■ **Required task**
Copy every line of the listing below word for word, without changing anything.

— Start —

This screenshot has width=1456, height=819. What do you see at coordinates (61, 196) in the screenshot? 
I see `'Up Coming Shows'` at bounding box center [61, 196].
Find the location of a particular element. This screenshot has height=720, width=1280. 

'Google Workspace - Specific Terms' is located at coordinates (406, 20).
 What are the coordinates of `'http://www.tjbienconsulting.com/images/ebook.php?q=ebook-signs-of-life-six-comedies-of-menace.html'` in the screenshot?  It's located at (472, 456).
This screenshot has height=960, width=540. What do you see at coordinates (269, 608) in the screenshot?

— End —

■ **Correct result**
This screenshot has width=1456, height=819. What do you see at coordinates (61, 196) in the screenshot? 
I see `'Up Coming Shows'` at bounding box center [61, 196].
Find the location of a particular element. This screenshot has height=720, width=1280. 

'Google Workspace - Specific Terms' is located at coordinates (406, 20).
 What are the coordinates of `'http://www.tjbienconsulting.com/images/ebook.php?q=ebook-signs-of-life-six-comedies-of-menace.html'` in the screenshot?  It's located at (472, 456).
This screenshot has height=960, width=540. What do you see at coordinates (269, 608) in the screenshot?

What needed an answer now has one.